**Aim of the exercise:** An exact copy of the listing is needed, with every line kept.

**Data for this task:**
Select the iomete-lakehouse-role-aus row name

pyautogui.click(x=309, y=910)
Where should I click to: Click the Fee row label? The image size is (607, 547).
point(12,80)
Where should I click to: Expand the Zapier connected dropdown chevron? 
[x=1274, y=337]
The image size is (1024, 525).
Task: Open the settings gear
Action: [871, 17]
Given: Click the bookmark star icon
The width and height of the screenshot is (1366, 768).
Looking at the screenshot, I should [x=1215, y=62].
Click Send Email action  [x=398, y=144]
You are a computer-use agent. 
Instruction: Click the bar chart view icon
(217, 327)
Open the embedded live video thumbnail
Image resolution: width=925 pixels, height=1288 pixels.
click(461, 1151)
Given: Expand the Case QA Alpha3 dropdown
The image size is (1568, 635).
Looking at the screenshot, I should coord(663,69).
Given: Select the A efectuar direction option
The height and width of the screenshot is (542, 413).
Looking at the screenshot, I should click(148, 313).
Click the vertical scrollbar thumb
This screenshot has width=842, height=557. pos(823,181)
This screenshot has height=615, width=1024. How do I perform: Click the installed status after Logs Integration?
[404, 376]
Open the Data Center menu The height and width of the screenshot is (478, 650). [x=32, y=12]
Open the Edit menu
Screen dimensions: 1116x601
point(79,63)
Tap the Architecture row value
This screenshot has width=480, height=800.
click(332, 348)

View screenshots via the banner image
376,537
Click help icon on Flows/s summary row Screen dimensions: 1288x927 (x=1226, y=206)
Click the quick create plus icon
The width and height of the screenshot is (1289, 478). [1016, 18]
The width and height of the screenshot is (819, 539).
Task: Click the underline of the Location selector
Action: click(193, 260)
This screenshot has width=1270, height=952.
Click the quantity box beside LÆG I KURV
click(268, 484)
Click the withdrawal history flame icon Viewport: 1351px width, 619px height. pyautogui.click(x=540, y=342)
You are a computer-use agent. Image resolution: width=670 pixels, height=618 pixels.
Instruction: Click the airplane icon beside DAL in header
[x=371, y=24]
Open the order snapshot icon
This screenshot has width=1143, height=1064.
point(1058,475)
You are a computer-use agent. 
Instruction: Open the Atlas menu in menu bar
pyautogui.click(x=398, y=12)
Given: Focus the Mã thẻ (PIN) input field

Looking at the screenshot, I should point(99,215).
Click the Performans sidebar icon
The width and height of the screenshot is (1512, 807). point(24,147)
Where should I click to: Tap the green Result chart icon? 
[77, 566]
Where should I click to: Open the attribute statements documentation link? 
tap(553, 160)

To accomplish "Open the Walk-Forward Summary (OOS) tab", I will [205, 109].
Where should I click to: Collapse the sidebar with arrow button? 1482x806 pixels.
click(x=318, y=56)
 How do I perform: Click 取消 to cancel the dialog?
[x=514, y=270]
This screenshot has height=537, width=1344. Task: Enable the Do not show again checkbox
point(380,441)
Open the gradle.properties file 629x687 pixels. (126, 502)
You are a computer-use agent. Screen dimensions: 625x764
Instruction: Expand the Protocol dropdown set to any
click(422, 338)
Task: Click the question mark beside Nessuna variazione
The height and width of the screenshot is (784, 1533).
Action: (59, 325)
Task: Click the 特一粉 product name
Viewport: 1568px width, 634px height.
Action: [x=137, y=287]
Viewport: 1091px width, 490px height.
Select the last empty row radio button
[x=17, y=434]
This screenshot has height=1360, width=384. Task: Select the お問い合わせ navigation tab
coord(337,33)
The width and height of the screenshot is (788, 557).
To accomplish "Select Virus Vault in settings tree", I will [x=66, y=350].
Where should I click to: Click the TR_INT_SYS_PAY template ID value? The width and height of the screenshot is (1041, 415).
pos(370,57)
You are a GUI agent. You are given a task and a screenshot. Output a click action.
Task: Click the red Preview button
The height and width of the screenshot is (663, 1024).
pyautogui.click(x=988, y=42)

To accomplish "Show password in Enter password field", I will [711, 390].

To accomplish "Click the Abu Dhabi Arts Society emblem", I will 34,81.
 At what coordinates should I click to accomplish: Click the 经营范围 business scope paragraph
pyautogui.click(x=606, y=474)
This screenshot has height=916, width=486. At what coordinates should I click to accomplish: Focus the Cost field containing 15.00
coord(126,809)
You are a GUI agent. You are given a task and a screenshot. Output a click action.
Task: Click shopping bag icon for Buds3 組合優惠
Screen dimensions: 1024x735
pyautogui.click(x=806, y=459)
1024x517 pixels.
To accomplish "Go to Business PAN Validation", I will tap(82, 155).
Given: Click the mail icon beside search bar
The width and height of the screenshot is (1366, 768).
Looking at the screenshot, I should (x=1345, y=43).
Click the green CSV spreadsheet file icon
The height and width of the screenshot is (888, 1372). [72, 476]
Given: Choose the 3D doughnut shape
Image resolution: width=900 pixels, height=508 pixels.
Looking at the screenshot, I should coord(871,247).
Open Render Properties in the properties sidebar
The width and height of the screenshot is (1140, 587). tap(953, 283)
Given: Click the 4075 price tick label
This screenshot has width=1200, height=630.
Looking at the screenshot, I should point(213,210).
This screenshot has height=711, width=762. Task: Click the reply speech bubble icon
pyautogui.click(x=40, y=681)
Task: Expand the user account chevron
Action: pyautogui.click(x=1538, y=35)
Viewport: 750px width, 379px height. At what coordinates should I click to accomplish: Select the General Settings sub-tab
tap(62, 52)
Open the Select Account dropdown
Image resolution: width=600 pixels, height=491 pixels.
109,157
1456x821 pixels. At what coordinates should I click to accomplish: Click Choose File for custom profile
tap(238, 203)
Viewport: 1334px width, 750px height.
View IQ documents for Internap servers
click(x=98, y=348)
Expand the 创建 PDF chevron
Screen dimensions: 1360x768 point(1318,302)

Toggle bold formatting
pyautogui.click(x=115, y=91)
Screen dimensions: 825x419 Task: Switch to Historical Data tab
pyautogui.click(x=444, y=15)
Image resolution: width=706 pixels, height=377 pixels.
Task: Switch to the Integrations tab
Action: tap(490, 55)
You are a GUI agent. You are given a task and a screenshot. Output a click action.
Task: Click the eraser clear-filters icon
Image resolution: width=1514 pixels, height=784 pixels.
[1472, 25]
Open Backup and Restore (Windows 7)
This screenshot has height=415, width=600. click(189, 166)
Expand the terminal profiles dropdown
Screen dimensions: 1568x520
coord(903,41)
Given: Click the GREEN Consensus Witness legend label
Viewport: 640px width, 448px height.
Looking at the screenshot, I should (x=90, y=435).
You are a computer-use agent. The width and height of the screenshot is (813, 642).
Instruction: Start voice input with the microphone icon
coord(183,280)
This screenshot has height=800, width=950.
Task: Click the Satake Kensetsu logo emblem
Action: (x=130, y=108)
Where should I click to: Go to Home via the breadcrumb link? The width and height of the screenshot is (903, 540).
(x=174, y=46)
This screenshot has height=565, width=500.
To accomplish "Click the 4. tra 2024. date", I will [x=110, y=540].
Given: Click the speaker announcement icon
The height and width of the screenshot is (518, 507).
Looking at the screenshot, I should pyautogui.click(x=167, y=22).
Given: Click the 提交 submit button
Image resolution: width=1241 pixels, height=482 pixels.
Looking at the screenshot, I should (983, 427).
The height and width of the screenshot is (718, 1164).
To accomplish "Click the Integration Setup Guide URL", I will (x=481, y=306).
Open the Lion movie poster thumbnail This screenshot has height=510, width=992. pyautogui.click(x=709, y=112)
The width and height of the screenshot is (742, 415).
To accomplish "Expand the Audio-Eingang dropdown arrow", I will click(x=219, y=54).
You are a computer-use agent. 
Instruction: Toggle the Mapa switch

**Response to this task:**
Select the iomete-lakehouse-role-aus row name

pyautogui.click(x=309, y=910)
Where should I click to: Click the Fee row label? The image size is (607, 547).
point(12,80)
Where should I click to: Expand the Zapier connected dropdown chevron? 
[x=1274, y=337]
The image size is (1024, 525).
Task: Open the settings gear
Action: [871, 17]
Given: Click the bookmark star icon
The width and height of the screenshot is (1366, 768).
Looking at the screenshot, I should [x=1215, y=62].
Click Send Email action  [x=398, y=144]
You are a computer-use agent. 
Instruction: Click the bar chart view icon
(217, 327)
Open the embedded live video thumbnail
Image resolution: width=925 pixels, height=1288 pixels.
click(461, 1151)
Given: Expand the Case QA Alpha3 dropdown
The image size is (1568, 635).
Looking at the screenshot, I should coord(663,69).
Given: Select the A efectuar direction option
The height and width of the screenshot is (542, 413).
Looking at the screenshot, I should click(148, 313).
Click the vertical scrollbar thumb
This screenshot has width=842, height=557. pos(823,181)
This screenshot has height=615, width=1024. How do I perform: Click the installed status after Logs Integration?
[404, 376]
Open the Data Center menu The height and width of the screenshot is (478, 650). [x=32, y=12]
Open the Edit menu
Screen dimensions: 1116x601
point(79,63)
Tap the Architecture row value
This screenshot has width=480, height=800.
click(332, 348)

View screenshots via the banner image
376,537
Click help icon on Flows/s summary row Screen dimensions: 1288x927 (x=1226, y=206)
Click the quick create plus icon
The width and height of the screenshot is (1289, 478). [1016, 18]
The width and height of the screenshot is (819, 539).
Task: Click the underline of the Location selector
Action: click(193, 260)
This screenshot has width=1270, height=952.
Click the quantity box beside LÆG I KURV
click(268, 484)
Click the withdrawal history flame icon Viewport: 1351px width, 619px height. pyautogui.click(x=540, y=342)
You are a computer-use agent. Image resolution: width=670 pixels, height=618 pixels.
Instruction: Click the airplane icon beside DAL in header
[x=371, y=24]
Open the order snapshot icon
This screenshot has width=1143, height=1064.
point(1058,475)
You are a computer-use agent. 
Instruction: Open the Atlas menu in menu bar
pyautogui.click(x=398, y=12)
Given: Focus the Mã thẻ (PIN) input field

Looking at the screenshot, I should point(99,215).
Click the Performans sidebar icon
The width and height of the screenshot is (1512, 807). point(24,147)
Where should I click to: Tap the green Result chart icon? 
[77, 566]
Where should I click to: Open the attribute statements documentation link? 
tap(553, 160)

To accomplish "Open the Walk-Forward Summary (OOS) tab", I will [205, 109].
Where should I click to: Collapse the sidebar with arrow button? 1482x806 pixels.
click(x=318, y=56)
 How do I perform: Click 取消 to cancel the dialog?
[x=514, y=270]
This screenshot has height=537, width=1344. Task: Enable the Do not show again checkbox
point(380,441)
Open the gradle.properties file 629x687 pixels. (126, 502)
You are a computer-use agent. Screen dimensions: 625x764
Instruction: Expand the Protocol dropdown set to any
click(422, 338)
Task: Click the question mark beside Nessuna variazione
The height and width of the screenshot is (784, 1533).
Action: (59, 325)
Task: Click the 特一粉 product name
Viewport: 1568px width, 634px height.
Action: [x=137, y=287]
Viewport: 1091px width, 490px height.
Select the last empty row radio button
[x=17, y=434]
This screenshot has height=1360, width=384. Task: Select the お問い合わせ navigation tab
coord(337,33)
The width and height of the screenshot is (788, 557).
To accomplish "Select Virus Vault in settings tree", I will [x=66, y=350].
Where should I click to: Click the TR_INT_SYS_PAY template ID value? The width and height of the screenshot is (1041, 415).
pos(370,57)
You are a GUI agent. You are given a task and a screenshot. Output a click action.
Task: Click the red Preview button
The height and width of the screenshot is (663, 1024).
pyautogui.click(x=988, y=42)

To accomplish "Show password in Enter password field", I will [711, 390].

To accomplish "Click the Abu Dhabi Arts Society emblem", I will 34,81.
 At what coordinates should I click to accomplish: Click the 经营范围 business scope paragraph
pyautogui.click(x=606, y=474)
This screenshot has height=916, width=486. At what coordinates should I click to accomplish: Focus the Cost field containing 15.00
coord(126,809)
You are a GUI agent. You are given a task and a screenshot. Output a click action.
Task: Click shopping bag icon for Buds3 組合優惠
Screen dimensions: 1024x735
pyautogui.click(x=806, y=459)
1024x517 pixels.
To accomplish "Go to Business PAN Validation", I will tap(82, 155).
Given: Click the mail icon beside search bar
The width and height of the screenshot is (1366, 768).
Looking at the screenshot, I should (x=1345, y=43).
Click the green CSV spreadsheet file icon
The height and width of the screenshot is (888, 1372). [72, 476]
Given: Choose the 3D doughnut shape
Image resolution: width=900 pixels, height=508 pixels.
Looking at the screenshot, I should coord(871,247).
Open Render Properties in the properties sidebar
The width and height of the screenshot is (1140, 587). tap(953, 283)
Given: Click the 4075 price tick label
This screenshot has width=1200, height=630.
Looking at the screenshot, I should point(213,210).
This screenshot has height=711, width=762. Task: Click the reply speech bubble icon
pyautogui.click(x=40, y=681)
Task: Expand the user account chevron
Action: pyautogui.click(x=1538, y=35)
Viewport: 750px width, 379px height. At what coordinates should I click to accomplish: Select the General Settings sub-tab
tap(62, 52)
Open the Select Account dropdown
Image resolution: width=600 pixels, height=491 pixels.
109,157
1456x821 pixels. At what coordinates should I click to accomplish: Click Choose File for custom profile
tap(238, 203)
Viewport: 1334px width, 750px height.
View IQ documents for Internap servers
click(x=98, y=348)
Expand the 创建 PDF chevron
Screen dimensions: 1360x768 point(1318,302)

Toggle bold formatting
pyautogui.click(x=115, y=91)
Screen dimensions: 825x419 Task: Switch to Historical Data tab
pyautogui.click(x=444, y=15)
Image resolution: width=706 pixels, height=377 pixels.
Task: Switch to the Integrations tab
Action: tap(490, 55)
You are a GUI agent. You are given a task and a screenshot. Output a click action.
Task: Click the eraser clear-filters icon
Image resolution: width=1514 pixels, height=784 pixels.
[1472, 25]
Open Backup and Restore (Windows 7)
This screenshot has height=415, width=600. click(189, 166)
Expand the terminal profiles dropdown
Screen dimensions: 1568x520
coord(903,41)
Given: Click the GREEN Consensus Witness legend label
Viewport: 640px width, 448px height.
Looking at the screenshot, I should (x=90, y=435).
You are a computer-use agent. The width and height of the screenshot is (813, 642).
Instruction: Start voice input with the microphone icon
coord(183,280)
This screenshot has height=800, width=950.
Task: Click the Satake Kensetsu logo emblem
Action: (x=130, y=108)
Where should I click to: Go to Home via the breadcrumb link? The width and height of the screenshot is (903, 540).
(x=174, y=46)
This screenshot has height=565, width=500.
To accomplish "Click the 4. tra 2024. date", I will [x=110, y=540].
Given: Click the speaker announcement icon
The height and width of the screenshot is (518, 507).
Looking at the screenshot, I should pyautogui.click(x=167, y=22).
Given: Click the 提交 submit button
Image resolution: width=1241 pixels, height=482 pixels.
Looking at the screenshot, I should (983, 427).
The height and width of the screenshot is (718, 1164).
To accomplish "Click the Integration Setup Guide URL", I will (x=481, y=306).
Open the Lion movie poster thumbnail This screenshot has height=510, width=992. pyautogui.click(x=709, y=112)
The width and height of the screenshot is (742, 415).
To accomplish "Expand the Audio-Eingang dropdown arrow", I will click(x=219, y=54).
You are a computer-use agent. 
Instruction: Toggle the Mapa switch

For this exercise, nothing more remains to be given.